Top of DATA RECORDS

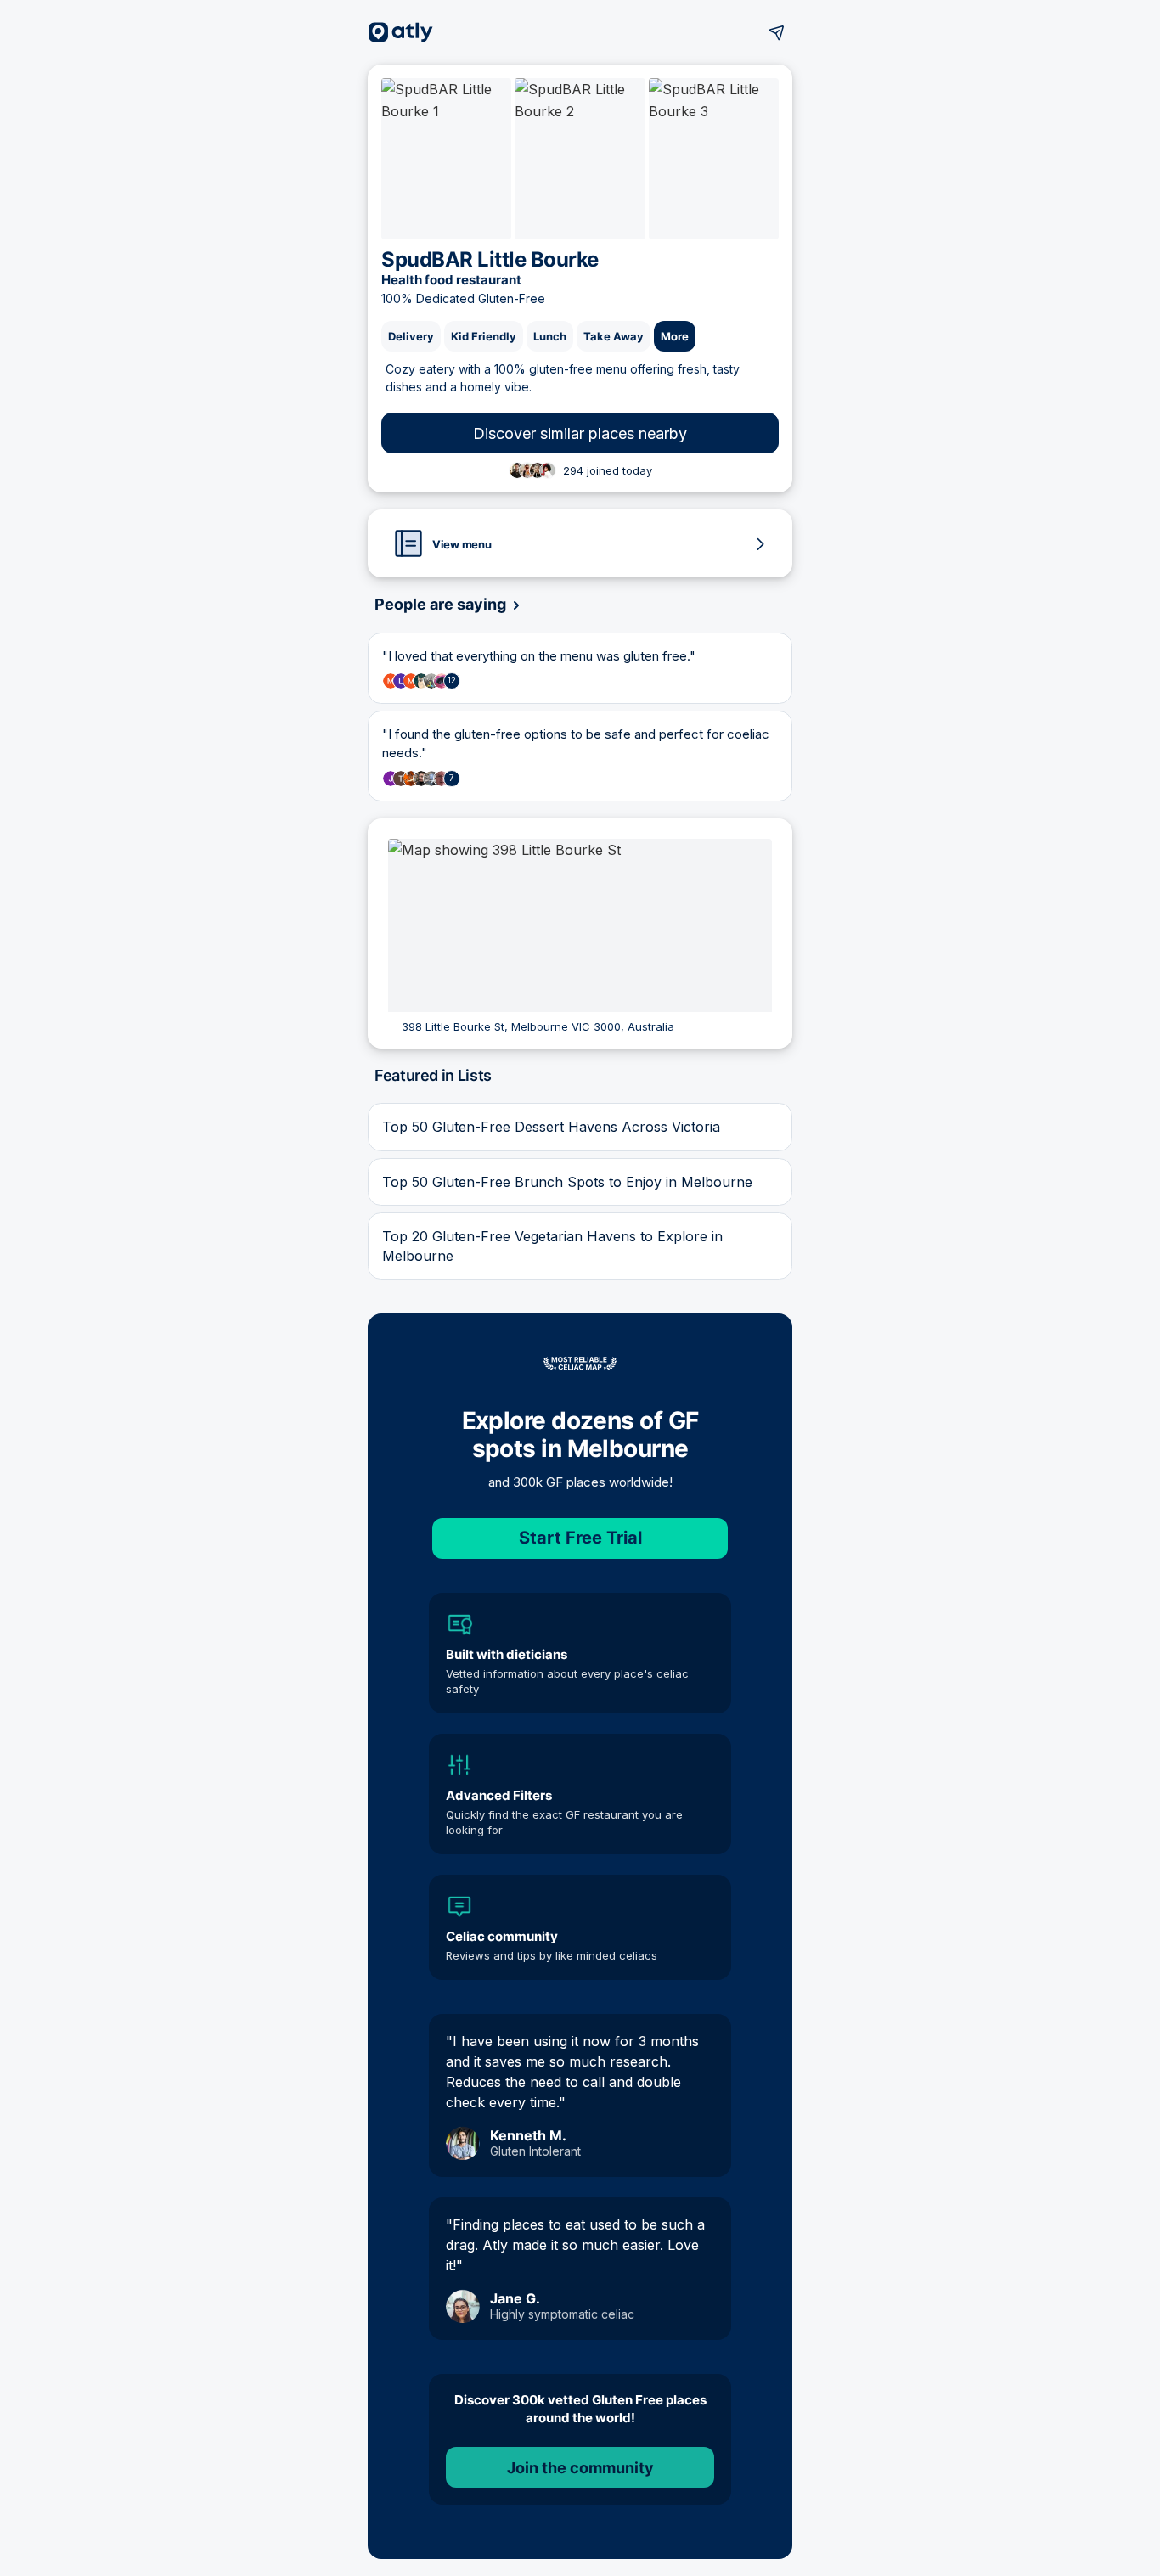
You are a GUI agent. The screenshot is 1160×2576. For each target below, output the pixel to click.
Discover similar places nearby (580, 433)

Bottom of DATA RECORDS
Top of DATA RECORDS

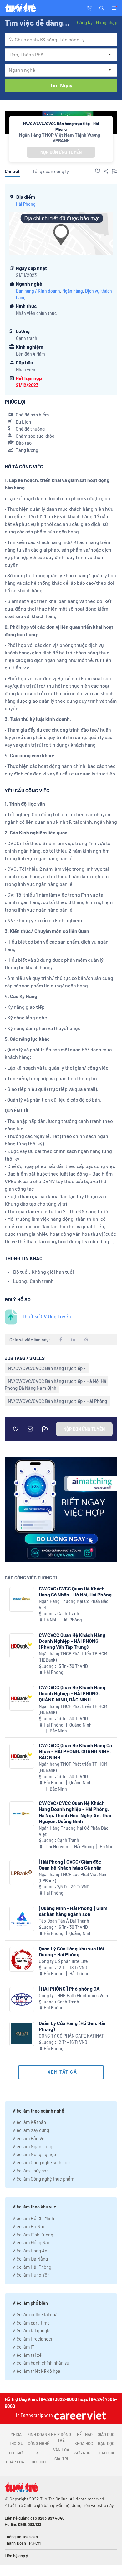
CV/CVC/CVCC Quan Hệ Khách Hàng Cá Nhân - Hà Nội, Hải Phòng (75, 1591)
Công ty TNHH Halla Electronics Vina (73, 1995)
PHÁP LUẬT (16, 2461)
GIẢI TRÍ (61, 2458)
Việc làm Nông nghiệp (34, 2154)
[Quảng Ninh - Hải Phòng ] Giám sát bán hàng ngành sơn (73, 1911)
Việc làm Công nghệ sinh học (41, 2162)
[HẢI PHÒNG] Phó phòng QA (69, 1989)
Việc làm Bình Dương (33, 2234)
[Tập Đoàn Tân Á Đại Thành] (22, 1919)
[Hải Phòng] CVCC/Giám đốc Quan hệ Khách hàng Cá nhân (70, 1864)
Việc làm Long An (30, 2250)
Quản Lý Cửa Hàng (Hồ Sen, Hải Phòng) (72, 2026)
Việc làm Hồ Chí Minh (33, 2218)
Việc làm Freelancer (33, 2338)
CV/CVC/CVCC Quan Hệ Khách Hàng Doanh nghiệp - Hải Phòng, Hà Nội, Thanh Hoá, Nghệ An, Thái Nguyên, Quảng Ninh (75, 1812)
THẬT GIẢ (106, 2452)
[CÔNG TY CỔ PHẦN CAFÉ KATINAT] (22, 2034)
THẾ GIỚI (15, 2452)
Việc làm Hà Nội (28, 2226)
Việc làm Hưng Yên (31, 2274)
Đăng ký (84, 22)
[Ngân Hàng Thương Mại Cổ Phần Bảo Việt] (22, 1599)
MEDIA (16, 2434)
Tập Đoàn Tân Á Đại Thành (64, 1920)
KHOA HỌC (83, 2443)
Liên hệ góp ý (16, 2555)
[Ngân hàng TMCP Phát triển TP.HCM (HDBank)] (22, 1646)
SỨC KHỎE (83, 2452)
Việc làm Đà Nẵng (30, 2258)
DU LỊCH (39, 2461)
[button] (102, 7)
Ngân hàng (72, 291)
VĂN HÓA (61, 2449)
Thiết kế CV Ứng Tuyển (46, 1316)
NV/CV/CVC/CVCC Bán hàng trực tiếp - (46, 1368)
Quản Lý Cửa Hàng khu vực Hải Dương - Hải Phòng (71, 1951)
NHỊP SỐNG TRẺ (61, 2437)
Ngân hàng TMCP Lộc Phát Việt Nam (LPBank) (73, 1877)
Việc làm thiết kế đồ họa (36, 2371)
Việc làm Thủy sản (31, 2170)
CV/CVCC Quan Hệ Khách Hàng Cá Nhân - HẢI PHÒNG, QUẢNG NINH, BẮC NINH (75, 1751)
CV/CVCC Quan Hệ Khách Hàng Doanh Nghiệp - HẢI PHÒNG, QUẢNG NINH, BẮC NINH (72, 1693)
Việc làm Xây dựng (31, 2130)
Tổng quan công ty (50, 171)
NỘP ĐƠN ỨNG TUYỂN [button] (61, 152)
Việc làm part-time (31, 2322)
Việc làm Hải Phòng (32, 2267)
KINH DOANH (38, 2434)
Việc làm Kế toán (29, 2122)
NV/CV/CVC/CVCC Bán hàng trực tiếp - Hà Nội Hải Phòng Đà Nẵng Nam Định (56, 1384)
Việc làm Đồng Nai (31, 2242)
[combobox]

Bottom of DATA RECORDS
Top of DATA RECORDS

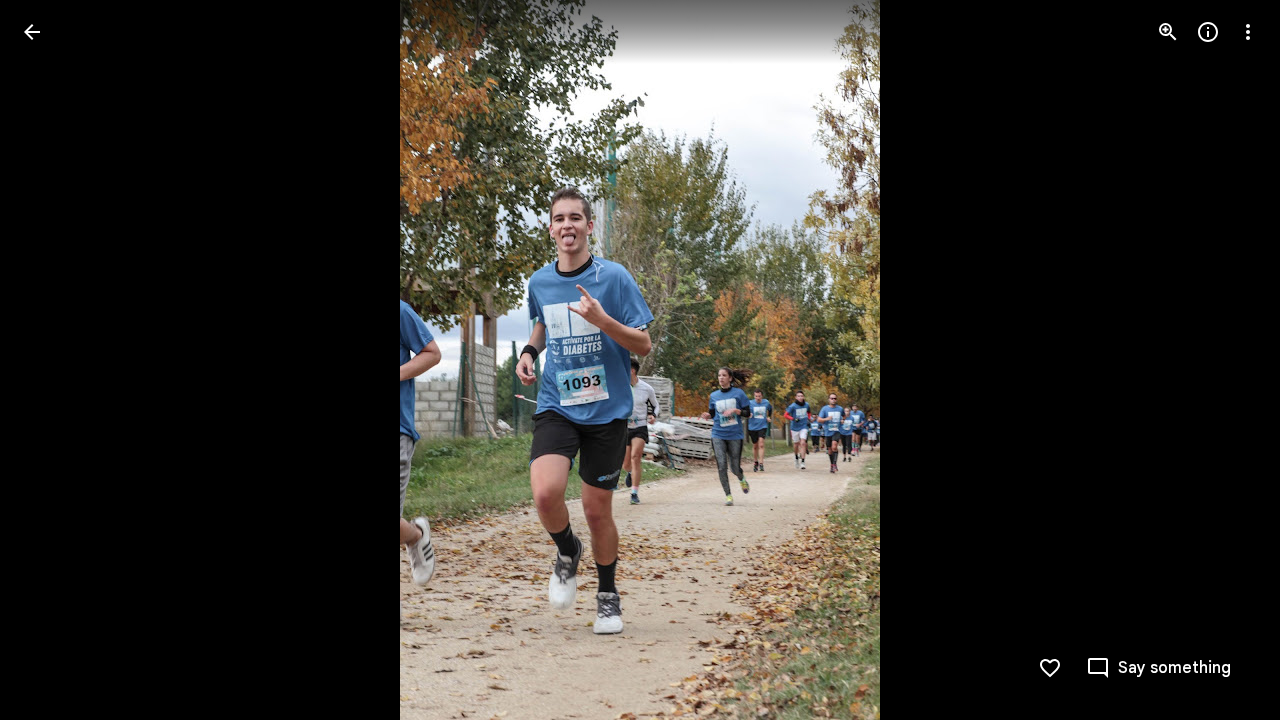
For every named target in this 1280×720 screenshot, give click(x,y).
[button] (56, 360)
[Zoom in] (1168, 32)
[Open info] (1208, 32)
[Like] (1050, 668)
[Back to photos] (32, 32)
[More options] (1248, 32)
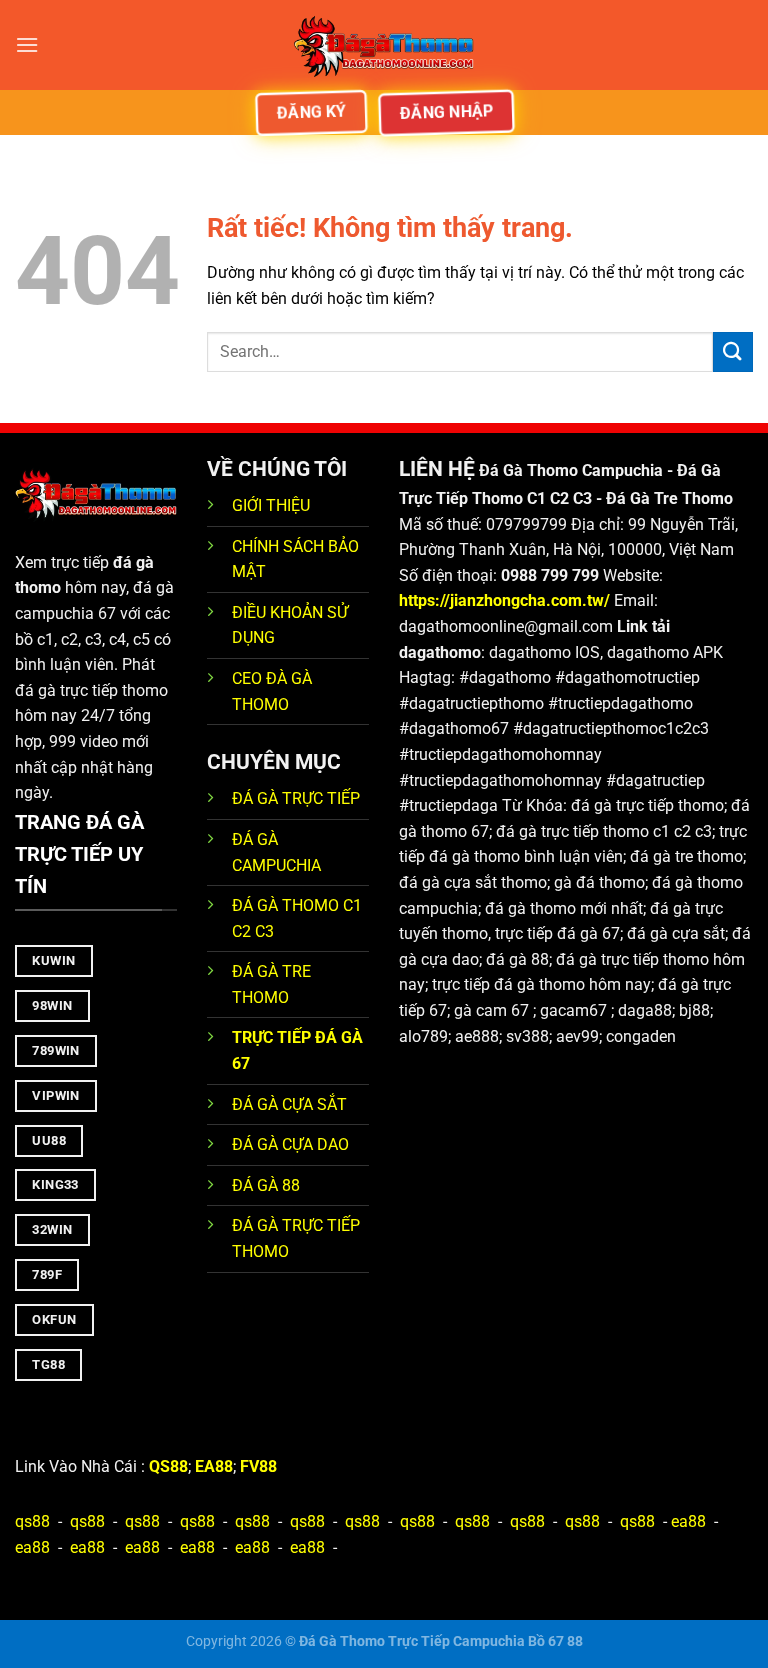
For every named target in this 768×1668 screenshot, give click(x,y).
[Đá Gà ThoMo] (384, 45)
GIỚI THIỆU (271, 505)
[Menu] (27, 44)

Bottom of DATA RECORDS

To complete this exercise, transcribe exactly the lines above from the one that holds "[Open info] (1208, 32)" through the one that holds "[Menu] (27, 44)". Pictures stay out.

[Open info] (1208, 32)
[Like] (1050, 668)
[Back to photos] (32, 32)
[More options] (1248, 32)
For every named target in this 768×1668 screenshot, give click(x,y).
[Đá Gà ThoMo] (384, 45)
GIỚI THIỆU (271, 505)
[Menu] (27, 44)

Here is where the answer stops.